I've done some test a time ago, and it appears that the decoded buffer has multiple nio buffers, so that's why you got the -2 on Zlib cause it can't decompress multiple buffers
thinking about this some more, im not sure why the issue only appears on io_uring - on epoll and nio no issue.
Actually I've done some more test. I have a custom fork of BungeeCord https://github.com/SpigotMC/BungeeCord with IOUring and a custom fork of PaperSpigot (https://github.com/PaperMC/Paper) with IOUring on. I just try to launch the bungeecord server with io_uring on and the spigot with io_uring on and it's not working. I got this error from the Bungeecord logs
[21:35:32] [Netty io_uring Worker #0/INFO]: [HookWood_] disconnected with: Exception Connecting:DecoderException : net.md_5.bungee.jni.NativeCodeException: Unknown z_stream return code : -3 @ io.netty.handler.codec.MessageToMessageDecoder:98
When I launch the spigot server on Epoll, it works. So I don't know why and I'm going to search more things on it, but the zlib compression don't work with IOUring on BungeeCord and Spigot
Can you provide a reproducer that I can run locally ?
@AlfieC @HookWoods ping
OK I will set up that when I'm at home (in 3-4h)
I've done some test a time ago, and it appears that the decoded buffer has multiple nio buffers, so that's why you got the -2 on Zlib cause it can't decompress multiple buffers
While CompositeByteBuf exists in netty it only gives us a native address when it just has one component, else it errors. So that cannot be the problem. It is not clear if this is a netty bug or a bug in bungeecord's zlib usage. Bungee's native zlib got an overhaul since the last comment in here in bungeecord, so the issue creator should check it again as well.

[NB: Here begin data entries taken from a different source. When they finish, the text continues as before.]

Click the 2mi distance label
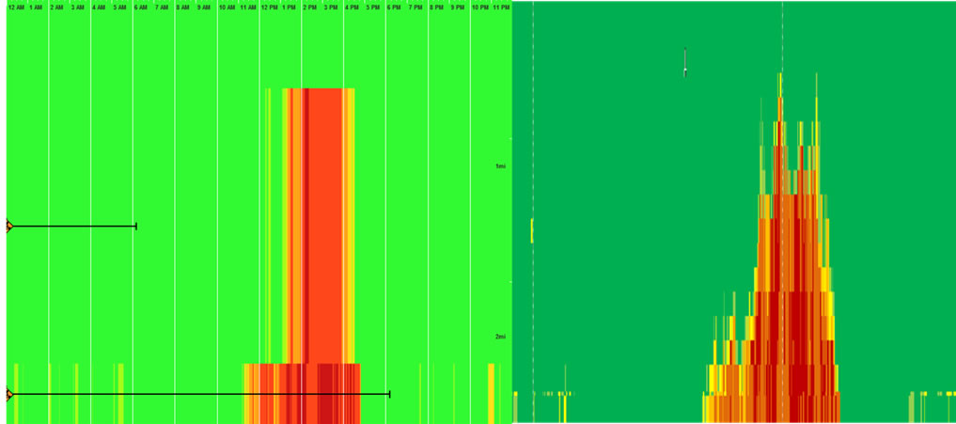Viewport: 956px width, 424px height. 501,337
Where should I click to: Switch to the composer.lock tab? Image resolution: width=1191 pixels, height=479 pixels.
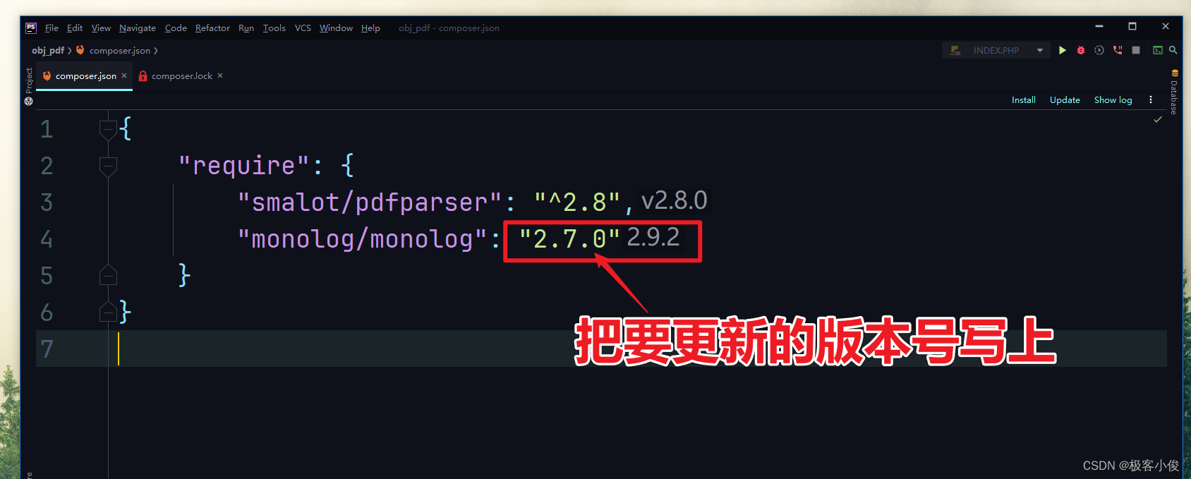(x=182, y=76)
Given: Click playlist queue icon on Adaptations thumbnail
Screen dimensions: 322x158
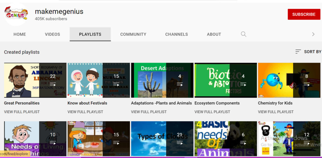Looking at the screenshot, I should [180, 84].
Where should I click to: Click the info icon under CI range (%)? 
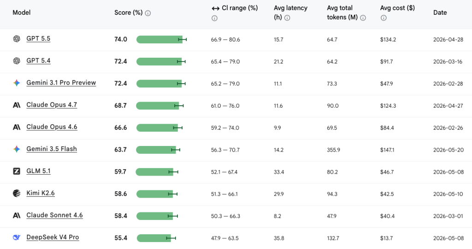point(214,18)
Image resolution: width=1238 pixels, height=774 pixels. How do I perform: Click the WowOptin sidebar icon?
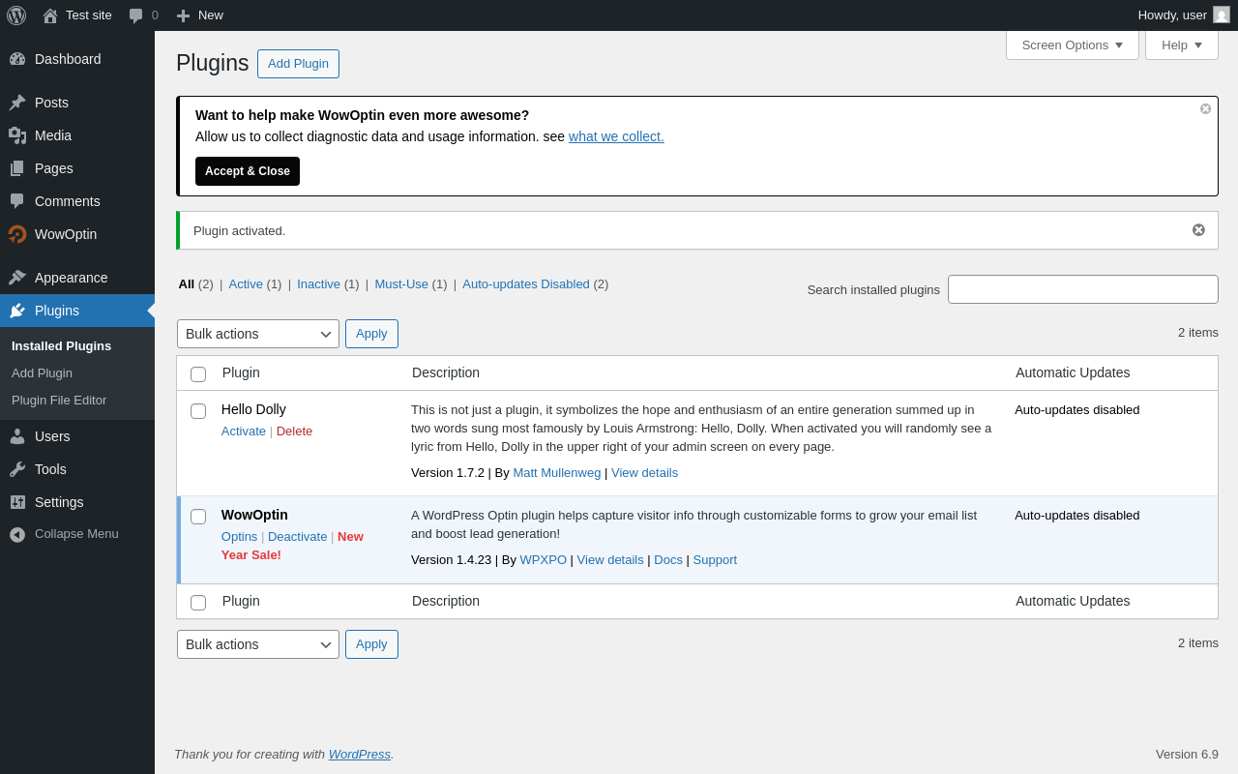[x=17, y=234]
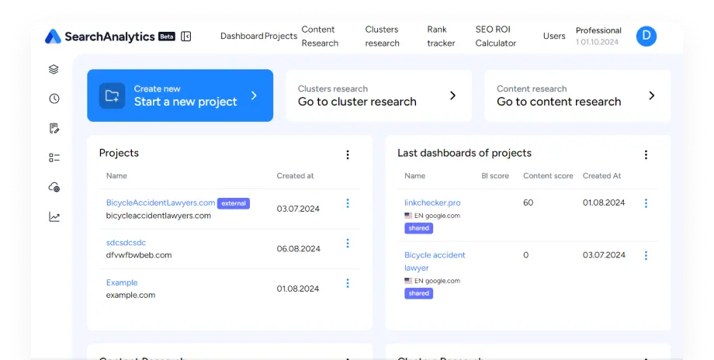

I'd suggest to close this issue.
It sounds like the only variable between working and non-working systems is the io_uring transport, and in this case the error shows up as a corrupted (I guess) zlib stream. It could be that the io_uring transport doesn't set correct read- or write-offsets on the buffers in some cases, and it just happens to get caught by zlib because it sanity checks the data it gets.
any update on this?
This seems to still be an issue.
hey,
we have a pretty large codebase so I'll try to pull out the most important parts
we essentially dropped in epoll support whereas before we used nio - no issue there. we later deployed kernel 5 + io_uring with the io_uring module, and we started to have issues. we compress the network stream data with zlib (mostly implemented native to avoid copying bytebuf)
error flows from here: https://github.com/SpigotMC/BungeeCord/blob/master/native/src/main/c/NativeCompressImpl.cpp#L76
always errors showing -2. I would usually attribute this to a bug on our side, but the issue only surfaces when we put the "proxy" type server on io_uring, as epoll and nio work without issue. not sure what kind of logs you guys need but I can try to provide anything requested.